__Task brief__:
Copy exactly the lines of the data below that run from the line holding "Where should I click to: Open the Color" through the line holding "Viewport: 720px width, 436px height.", both ends included.

__Provided data__:
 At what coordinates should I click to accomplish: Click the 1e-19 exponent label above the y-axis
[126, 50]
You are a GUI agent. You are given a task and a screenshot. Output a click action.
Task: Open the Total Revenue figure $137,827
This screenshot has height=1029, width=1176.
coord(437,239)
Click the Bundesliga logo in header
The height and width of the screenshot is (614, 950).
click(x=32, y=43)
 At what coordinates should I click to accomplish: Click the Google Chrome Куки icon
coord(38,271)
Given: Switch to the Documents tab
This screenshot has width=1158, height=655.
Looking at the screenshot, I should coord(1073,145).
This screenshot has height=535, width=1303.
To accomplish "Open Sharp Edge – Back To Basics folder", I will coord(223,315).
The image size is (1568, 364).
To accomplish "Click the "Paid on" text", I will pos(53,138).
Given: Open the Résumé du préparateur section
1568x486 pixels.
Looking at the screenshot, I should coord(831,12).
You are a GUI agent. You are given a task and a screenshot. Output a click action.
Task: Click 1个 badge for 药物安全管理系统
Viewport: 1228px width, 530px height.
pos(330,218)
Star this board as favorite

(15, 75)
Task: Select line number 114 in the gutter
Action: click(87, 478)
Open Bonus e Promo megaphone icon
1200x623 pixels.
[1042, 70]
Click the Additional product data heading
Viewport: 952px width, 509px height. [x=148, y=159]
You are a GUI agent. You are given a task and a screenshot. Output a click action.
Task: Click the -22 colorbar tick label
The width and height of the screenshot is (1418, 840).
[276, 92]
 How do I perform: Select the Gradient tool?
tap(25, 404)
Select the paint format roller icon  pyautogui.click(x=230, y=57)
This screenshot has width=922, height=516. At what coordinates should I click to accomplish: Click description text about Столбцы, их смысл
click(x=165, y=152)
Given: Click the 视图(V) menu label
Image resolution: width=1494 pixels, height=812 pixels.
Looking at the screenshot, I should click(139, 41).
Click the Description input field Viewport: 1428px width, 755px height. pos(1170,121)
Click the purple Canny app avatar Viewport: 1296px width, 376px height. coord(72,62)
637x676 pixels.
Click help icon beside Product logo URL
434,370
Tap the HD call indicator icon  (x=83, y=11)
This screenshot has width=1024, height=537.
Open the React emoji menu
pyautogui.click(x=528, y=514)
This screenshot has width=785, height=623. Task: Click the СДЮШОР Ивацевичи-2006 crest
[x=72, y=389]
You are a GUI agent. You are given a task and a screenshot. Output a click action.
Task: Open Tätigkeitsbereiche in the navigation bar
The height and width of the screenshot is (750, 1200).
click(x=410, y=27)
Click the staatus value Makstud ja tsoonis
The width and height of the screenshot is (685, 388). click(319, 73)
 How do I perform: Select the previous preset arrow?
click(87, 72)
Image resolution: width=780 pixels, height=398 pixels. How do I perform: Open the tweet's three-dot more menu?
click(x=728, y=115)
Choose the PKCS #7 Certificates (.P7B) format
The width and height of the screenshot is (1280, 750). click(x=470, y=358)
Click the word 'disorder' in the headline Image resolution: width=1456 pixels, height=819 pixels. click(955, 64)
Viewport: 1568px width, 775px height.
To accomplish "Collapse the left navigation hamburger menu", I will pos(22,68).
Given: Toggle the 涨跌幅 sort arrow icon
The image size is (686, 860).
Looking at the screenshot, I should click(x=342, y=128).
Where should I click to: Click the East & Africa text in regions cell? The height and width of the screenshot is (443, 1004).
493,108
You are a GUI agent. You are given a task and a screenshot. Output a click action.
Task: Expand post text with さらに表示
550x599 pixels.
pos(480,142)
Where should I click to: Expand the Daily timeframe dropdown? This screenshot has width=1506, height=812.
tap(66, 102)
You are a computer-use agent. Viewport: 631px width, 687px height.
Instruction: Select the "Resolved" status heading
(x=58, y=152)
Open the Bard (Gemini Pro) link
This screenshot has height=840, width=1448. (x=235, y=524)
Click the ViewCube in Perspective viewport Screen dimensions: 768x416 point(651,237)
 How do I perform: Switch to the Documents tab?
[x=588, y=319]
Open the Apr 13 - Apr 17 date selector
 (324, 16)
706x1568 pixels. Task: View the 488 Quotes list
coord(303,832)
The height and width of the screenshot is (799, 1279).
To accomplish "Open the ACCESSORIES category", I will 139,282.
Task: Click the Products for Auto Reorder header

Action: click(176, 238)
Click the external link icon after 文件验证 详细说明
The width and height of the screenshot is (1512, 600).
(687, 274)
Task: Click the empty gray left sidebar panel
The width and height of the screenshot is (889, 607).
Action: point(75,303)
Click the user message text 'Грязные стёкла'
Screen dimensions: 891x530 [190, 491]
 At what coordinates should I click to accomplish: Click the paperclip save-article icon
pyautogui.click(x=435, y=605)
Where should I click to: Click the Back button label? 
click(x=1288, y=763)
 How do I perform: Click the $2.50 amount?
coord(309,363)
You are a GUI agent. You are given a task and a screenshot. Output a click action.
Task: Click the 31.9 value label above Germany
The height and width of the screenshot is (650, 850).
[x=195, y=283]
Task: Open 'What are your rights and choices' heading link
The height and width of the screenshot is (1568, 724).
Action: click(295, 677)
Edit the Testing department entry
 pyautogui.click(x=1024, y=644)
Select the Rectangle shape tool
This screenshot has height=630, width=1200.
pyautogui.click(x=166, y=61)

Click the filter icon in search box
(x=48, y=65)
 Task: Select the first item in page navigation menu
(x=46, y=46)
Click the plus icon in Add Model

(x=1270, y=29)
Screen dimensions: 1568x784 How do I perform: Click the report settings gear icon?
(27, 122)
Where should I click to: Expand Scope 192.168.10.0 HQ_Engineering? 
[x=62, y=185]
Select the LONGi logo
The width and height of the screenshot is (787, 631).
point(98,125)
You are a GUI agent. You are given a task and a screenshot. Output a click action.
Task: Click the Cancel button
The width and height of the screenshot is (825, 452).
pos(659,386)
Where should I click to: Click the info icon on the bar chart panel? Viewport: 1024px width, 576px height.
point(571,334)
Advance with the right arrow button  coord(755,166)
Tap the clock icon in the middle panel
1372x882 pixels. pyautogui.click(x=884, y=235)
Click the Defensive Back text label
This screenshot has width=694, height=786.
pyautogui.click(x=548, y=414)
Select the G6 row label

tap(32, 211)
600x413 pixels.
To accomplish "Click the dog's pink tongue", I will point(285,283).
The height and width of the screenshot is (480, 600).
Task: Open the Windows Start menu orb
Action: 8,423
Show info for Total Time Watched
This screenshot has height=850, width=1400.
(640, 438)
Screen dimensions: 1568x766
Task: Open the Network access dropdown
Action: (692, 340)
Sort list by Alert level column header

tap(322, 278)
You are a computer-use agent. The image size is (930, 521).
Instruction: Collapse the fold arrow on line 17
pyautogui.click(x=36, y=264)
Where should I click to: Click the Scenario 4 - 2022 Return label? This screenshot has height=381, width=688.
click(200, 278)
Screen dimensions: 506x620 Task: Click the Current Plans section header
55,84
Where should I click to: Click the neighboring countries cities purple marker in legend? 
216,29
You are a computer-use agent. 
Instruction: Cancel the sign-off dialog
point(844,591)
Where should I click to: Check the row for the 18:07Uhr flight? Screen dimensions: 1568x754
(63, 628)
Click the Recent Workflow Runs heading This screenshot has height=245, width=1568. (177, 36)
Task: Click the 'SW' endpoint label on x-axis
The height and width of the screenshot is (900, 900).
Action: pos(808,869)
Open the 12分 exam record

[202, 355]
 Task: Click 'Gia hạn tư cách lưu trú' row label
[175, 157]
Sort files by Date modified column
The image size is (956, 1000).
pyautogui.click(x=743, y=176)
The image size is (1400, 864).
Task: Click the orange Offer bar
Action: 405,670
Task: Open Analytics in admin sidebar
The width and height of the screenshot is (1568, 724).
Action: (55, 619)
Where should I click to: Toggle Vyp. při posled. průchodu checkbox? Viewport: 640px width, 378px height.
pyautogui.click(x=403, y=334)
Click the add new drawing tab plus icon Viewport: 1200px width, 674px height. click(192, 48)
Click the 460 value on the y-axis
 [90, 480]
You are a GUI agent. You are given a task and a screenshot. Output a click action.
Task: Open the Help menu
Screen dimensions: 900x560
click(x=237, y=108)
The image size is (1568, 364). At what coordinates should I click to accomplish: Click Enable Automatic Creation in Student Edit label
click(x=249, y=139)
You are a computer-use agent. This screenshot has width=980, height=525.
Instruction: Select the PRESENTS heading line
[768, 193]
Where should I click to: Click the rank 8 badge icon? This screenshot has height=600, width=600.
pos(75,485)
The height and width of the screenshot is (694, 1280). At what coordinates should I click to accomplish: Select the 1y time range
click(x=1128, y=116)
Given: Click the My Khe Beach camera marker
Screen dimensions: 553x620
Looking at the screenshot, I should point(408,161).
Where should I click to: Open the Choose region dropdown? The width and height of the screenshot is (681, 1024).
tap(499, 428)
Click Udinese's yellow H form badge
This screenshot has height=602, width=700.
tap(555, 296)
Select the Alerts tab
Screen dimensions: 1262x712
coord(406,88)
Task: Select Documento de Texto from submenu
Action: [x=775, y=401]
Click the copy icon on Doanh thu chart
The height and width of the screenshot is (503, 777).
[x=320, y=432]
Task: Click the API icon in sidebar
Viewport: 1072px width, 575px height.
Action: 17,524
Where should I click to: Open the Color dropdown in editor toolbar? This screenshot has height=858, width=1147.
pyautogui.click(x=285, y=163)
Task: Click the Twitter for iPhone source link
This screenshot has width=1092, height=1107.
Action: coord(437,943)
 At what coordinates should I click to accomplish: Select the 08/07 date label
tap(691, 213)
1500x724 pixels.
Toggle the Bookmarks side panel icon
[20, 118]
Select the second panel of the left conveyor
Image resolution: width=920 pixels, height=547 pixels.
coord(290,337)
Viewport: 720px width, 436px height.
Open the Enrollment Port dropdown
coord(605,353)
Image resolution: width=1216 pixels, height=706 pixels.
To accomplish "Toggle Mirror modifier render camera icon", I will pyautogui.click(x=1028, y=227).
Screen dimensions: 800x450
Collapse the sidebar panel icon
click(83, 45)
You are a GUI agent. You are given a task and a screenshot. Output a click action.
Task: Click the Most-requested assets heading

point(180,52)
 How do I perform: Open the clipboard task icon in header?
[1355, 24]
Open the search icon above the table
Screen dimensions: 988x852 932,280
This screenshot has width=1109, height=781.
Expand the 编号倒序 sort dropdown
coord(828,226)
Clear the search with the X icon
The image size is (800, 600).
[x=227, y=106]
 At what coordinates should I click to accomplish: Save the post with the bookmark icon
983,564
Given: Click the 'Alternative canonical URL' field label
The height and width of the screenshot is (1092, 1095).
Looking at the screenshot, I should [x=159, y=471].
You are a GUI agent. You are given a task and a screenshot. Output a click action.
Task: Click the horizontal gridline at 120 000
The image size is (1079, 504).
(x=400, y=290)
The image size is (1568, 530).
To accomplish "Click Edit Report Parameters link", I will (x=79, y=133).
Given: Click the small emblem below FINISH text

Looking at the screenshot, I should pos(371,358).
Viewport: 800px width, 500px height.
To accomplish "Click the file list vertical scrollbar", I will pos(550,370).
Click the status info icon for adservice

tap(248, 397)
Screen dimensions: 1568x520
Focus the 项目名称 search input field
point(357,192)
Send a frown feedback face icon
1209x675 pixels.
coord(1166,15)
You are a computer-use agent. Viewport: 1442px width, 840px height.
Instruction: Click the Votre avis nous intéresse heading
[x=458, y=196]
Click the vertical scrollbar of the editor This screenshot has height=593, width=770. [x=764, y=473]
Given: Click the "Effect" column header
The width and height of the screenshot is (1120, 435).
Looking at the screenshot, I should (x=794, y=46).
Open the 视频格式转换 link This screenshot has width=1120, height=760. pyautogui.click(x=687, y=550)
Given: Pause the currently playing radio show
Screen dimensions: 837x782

__Response area__:
Where should I click to: Open the Color dropdown in editor toolbar? This screenshot has height=858, width=1147.
pyautogui.click(x=285, y=163)
Task: Click the Twitter for iPhone source link
This screenshot has width=1092, height=1107.
Action: coord(437,943)
 At what coordinates should I click to accomplish: Select the 08/07 date label
tap(691, 213)
1500x724 pixels.
Toggle the Bookmarks side panel icon
[20, 118]
Select the second panel of the left conveyor
Image resolution: width=920 pixels, height=547 pixels.
coord(290,337)
Viewport: 720px width, 436px height.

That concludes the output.